Try it
Lines in the data below that contain the word "will" are to be copied.

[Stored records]

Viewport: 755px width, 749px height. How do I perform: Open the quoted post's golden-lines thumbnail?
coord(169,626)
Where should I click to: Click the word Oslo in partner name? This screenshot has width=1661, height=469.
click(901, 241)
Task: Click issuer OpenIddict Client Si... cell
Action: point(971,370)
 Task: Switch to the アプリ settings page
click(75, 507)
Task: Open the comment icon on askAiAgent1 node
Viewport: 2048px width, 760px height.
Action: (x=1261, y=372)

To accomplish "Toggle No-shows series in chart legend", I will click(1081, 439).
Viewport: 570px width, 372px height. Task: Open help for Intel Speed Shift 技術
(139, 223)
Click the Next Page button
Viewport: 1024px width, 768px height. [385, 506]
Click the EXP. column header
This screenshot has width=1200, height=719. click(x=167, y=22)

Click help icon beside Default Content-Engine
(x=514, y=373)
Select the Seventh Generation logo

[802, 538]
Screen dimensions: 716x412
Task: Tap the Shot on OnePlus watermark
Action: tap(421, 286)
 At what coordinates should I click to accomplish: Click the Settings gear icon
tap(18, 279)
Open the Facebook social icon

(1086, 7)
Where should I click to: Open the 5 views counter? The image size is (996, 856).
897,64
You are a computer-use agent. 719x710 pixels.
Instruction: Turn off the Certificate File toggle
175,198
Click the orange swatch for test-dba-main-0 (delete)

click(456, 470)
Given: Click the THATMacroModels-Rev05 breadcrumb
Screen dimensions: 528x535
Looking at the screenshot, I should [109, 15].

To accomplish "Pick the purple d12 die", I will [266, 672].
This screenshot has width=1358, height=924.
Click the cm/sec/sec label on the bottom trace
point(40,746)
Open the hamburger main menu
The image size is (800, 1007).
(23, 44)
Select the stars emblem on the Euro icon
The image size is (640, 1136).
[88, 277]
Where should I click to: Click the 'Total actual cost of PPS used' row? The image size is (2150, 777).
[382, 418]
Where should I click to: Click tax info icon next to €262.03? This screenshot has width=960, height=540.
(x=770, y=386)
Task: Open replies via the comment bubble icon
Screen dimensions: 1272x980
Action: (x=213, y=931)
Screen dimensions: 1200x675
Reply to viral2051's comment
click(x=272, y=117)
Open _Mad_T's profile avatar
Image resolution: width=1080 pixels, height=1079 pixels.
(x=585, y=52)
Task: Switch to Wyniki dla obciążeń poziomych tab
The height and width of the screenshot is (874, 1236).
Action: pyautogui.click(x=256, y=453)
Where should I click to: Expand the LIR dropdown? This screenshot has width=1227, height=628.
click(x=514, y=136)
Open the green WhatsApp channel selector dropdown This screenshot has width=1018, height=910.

Written answer
To accomplish "Toggle No-shows series in chart legend", I will click(1081, 439).
To accomplish "Pick the purple d12 die", I will [266, 672].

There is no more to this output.